Entries provided START
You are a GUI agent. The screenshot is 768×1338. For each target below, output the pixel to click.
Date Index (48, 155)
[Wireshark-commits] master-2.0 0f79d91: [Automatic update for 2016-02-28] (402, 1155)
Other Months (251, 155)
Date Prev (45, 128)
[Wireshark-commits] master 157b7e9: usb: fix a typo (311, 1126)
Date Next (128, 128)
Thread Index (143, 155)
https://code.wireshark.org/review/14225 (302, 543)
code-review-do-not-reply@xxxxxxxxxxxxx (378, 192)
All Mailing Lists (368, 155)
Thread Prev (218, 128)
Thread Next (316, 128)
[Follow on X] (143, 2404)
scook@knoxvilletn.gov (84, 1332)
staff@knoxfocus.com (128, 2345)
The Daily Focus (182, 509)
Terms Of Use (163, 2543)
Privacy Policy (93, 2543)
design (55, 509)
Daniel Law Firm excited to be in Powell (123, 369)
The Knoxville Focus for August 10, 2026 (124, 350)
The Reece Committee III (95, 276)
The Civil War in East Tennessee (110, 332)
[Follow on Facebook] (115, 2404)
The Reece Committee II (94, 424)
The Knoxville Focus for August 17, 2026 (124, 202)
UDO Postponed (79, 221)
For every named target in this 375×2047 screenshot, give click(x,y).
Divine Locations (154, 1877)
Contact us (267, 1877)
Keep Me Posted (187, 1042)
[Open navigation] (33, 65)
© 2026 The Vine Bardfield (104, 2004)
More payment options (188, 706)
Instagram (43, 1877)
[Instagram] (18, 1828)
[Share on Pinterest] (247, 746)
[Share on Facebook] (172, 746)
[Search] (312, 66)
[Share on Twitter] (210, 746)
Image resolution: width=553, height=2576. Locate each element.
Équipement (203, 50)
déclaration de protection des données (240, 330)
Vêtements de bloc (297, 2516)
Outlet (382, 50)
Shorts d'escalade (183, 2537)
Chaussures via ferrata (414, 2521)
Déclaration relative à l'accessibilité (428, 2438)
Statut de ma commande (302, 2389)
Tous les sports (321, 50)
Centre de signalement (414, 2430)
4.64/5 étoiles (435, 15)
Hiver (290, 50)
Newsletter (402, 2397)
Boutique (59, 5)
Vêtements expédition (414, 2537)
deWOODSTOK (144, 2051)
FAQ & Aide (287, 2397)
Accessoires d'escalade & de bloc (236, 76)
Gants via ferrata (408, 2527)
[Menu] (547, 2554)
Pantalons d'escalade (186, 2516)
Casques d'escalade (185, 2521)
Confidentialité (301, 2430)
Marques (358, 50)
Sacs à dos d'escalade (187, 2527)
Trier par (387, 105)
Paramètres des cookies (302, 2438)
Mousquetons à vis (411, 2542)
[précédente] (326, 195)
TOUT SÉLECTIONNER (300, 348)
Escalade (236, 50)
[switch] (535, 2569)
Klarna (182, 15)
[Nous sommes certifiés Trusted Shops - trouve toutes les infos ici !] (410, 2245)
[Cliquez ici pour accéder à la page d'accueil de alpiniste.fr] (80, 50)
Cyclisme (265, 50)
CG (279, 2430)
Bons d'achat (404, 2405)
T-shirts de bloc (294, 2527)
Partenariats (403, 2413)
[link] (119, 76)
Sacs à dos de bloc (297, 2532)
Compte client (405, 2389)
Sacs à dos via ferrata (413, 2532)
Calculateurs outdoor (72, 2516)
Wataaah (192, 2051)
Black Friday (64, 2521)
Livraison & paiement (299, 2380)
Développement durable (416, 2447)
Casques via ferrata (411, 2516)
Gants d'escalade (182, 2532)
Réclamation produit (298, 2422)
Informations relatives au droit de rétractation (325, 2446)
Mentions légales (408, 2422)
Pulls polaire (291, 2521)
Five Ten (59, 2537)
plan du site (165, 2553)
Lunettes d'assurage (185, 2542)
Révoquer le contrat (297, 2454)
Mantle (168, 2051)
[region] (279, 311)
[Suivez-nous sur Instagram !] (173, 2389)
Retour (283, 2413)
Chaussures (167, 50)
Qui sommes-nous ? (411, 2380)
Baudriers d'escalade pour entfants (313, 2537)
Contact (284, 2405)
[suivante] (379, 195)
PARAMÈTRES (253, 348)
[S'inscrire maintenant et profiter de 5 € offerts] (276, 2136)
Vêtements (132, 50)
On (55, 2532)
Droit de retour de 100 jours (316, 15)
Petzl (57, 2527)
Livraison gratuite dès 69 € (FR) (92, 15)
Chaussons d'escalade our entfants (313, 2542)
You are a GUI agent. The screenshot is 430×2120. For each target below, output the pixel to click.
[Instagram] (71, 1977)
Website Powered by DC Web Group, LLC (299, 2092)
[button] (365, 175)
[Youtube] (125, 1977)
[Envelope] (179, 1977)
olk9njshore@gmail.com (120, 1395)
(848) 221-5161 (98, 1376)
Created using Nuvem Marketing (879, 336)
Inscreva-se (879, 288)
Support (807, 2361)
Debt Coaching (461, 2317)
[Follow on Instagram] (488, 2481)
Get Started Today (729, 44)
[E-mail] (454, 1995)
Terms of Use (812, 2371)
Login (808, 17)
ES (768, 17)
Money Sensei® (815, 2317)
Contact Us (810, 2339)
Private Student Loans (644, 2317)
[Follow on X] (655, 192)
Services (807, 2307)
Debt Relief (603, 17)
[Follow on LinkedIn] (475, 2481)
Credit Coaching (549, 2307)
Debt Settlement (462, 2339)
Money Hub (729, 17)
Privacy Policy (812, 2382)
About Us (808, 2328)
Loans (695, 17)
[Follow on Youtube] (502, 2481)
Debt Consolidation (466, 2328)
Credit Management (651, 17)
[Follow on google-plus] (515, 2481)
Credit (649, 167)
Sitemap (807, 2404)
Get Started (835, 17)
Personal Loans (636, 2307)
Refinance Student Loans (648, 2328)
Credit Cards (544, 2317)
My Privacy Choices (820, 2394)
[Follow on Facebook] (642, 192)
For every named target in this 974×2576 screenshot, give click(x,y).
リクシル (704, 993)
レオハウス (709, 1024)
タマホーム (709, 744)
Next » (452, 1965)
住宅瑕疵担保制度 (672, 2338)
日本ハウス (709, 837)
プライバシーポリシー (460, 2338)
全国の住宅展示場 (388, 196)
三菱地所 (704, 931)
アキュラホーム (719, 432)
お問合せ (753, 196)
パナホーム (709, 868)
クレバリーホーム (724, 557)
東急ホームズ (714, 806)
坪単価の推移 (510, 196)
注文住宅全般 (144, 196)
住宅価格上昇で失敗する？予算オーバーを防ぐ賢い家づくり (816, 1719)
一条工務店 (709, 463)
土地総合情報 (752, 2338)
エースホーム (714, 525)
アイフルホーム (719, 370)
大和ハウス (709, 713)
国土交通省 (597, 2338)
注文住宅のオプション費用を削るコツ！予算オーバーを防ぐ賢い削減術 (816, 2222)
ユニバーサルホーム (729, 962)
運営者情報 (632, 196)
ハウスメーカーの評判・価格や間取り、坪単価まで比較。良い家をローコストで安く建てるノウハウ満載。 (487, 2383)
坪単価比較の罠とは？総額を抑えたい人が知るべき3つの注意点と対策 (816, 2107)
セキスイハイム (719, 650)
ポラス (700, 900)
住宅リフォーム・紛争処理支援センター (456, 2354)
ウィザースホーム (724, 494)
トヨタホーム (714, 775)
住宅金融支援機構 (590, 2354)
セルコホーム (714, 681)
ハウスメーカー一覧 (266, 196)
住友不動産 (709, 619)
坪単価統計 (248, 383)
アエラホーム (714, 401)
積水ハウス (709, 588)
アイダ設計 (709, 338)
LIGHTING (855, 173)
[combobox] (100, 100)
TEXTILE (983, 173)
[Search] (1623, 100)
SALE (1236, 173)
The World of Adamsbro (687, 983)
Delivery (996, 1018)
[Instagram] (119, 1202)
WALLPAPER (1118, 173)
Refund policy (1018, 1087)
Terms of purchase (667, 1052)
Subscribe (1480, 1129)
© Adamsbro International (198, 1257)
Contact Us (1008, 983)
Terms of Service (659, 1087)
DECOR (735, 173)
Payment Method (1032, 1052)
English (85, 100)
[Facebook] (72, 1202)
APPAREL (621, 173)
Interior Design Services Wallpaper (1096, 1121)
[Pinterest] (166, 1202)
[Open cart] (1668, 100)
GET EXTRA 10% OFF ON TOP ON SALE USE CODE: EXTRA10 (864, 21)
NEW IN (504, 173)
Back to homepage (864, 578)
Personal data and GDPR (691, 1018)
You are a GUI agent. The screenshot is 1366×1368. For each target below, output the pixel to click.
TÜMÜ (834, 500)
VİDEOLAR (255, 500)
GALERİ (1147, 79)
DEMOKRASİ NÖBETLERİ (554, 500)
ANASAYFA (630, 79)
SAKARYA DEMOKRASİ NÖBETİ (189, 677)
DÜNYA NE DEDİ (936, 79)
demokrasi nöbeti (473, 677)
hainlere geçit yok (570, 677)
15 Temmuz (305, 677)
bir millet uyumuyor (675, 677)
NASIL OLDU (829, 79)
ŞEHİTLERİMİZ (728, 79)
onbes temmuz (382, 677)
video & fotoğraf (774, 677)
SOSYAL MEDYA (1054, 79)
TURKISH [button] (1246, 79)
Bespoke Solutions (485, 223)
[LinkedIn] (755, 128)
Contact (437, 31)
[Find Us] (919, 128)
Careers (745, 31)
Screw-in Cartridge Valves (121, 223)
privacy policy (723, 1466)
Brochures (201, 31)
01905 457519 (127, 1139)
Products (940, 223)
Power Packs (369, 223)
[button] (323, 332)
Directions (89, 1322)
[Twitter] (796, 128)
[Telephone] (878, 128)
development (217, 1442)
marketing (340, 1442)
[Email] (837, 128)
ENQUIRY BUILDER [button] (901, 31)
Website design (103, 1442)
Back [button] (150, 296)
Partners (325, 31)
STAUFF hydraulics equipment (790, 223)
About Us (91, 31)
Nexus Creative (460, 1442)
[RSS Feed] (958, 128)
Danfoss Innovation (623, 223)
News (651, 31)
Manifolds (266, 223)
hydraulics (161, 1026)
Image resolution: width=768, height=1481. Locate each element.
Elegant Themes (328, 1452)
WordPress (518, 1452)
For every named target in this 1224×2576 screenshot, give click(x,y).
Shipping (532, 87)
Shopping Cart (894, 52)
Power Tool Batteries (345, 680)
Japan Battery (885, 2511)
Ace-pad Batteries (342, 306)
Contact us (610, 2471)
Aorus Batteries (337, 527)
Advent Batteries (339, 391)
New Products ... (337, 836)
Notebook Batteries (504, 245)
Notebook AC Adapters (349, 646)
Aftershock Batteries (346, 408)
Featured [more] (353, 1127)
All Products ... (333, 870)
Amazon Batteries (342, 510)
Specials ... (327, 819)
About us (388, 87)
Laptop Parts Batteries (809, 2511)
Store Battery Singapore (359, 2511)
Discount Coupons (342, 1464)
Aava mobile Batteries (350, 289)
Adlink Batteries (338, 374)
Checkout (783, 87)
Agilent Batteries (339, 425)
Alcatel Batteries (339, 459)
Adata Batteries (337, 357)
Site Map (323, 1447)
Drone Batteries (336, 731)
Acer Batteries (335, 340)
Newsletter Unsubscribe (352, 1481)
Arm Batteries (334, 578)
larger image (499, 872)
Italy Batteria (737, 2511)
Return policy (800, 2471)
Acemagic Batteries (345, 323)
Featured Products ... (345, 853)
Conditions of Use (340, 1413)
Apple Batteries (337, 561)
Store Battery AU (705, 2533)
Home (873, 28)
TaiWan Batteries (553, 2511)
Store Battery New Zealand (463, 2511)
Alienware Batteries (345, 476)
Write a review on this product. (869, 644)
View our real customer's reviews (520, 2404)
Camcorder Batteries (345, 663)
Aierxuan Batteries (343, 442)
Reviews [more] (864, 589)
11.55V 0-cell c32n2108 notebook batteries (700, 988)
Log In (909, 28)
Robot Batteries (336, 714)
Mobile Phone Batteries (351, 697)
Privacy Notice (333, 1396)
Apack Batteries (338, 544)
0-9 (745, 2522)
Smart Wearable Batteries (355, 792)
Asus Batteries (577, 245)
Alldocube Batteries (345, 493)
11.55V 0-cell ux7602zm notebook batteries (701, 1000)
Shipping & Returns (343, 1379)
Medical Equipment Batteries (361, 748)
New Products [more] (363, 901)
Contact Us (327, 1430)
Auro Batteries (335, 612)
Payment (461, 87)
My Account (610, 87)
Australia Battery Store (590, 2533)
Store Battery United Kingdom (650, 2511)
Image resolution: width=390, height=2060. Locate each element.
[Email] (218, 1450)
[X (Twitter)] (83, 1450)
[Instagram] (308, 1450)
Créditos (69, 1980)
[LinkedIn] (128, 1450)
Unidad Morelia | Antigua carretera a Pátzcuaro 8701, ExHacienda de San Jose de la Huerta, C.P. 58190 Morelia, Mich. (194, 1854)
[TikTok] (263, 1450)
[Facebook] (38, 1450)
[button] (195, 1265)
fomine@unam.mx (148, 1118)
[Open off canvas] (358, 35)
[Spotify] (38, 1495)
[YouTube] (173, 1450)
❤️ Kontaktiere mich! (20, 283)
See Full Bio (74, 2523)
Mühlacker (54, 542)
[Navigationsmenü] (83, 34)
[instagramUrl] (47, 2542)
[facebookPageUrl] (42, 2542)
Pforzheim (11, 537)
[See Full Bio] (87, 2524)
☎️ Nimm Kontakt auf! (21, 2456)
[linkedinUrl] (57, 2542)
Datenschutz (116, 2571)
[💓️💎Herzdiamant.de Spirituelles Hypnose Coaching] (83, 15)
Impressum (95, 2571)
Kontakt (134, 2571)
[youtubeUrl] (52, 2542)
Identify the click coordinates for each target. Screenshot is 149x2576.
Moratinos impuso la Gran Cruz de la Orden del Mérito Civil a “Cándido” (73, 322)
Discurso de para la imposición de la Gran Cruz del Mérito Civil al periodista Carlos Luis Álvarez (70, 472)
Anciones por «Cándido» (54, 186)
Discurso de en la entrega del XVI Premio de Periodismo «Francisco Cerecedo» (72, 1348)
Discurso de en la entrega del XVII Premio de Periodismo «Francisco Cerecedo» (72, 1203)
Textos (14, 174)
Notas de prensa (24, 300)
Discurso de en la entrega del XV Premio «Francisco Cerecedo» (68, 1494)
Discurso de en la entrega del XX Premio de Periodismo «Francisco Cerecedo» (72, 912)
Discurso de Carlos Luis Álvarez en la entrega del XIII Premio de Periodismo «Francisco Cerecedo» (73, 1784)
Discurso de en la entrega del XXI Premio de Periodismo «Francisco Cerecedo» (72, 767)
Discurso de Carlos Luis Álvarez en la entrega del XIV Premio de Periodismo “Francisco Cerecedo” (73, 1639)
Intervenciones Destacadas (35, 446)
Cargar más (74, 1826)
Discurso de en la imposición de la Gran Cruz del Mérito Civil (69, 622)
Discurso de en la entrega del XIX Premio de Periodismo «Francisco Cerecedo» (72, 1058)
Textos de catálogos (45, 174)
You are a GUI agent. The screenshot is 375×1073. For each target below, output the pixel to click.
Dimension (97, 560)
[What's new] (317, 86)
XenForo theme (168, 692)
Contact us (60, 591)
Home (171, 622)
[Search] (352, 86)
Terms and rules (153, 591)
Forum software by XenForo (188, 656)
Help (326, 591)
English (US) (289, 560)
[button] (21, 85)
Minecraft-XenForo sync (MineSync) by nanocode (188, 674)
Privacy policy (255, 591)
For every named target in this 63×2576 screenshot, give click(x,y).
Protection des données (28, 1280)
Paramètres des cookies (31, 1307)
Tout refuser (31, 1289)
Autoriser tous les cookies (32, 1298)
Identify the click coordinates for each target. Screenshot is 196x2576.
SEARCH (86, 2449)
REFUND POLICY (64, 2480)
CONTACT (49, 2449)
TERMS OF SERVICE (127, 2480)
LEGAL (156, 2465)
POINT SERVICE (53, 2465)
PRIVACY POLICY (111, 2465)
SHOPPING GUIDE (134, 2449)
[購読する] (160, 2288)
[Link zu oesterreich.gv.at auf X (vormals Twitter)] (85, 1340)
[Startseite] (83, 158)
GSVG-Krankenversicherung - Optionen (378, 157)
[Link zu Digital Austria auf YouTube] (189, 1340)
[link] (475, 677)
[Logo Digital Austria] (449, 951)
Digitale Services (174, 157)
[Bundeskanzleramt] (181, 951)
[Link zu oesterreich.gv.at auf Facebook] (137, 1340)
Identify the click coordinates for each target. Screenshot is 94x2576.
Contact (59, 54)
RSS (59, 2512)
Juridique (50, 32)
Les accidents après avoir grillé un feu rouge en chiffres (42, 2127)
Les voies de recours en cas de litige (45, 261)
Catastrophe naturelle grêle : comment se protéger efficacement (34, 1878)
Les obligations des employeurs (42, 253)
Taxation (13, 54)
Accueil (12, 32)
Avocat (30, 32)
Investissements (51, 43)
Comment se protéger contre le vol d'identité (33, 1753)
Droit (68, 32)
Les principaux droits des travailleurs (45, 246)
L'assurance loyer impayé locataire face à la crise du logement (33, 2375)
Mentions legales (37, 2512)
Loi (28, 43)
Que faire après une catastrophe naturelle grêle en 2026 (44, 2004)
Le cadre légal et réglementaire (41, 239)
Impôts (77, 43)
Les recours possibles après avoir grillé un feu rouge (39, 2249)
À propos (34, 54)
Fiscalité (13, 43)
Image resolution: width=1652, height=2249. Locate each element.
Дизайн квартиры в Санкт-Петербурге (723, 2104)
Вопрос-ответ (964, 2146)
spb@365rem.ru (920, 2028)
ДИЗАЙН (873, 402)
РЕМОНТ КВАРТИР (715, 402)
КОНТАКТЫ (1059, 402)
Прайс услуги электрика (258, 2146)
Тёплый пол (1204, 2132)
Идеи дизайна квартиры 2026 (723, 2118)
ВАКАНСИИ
Entries provided END
- [The problem]: Start with the line above that contains "Révoquer le contrat (297, 2454)" and end with the line that contains "Petzl (57, 2527)". Write out those lines exactly, and only those.

- [Solution to this exercise]:
Révoquer le contrat (297, 2454)
Mantle (168, 2051)
[region] (279, 311)
[Suivez-nous sur Instagram !] (173, 2389)
Retour (283, 2413)
Chaussures (167, 50)
Qui sommes-nous ? (411, 2380)
Baudriers d'escalade pour entfants (313, 2537)
Contact (284, 2405)
[suivante] (379, 195)
PARAMÈTRES (253, 348)
[S'inscrire maintenant et profiter de 5 € offerts] (276, 2136)
Vêtements (132, 50)
On (55, 2532)
Droit de retour de 100 jours (316, 15)
Petzl (57, 2527)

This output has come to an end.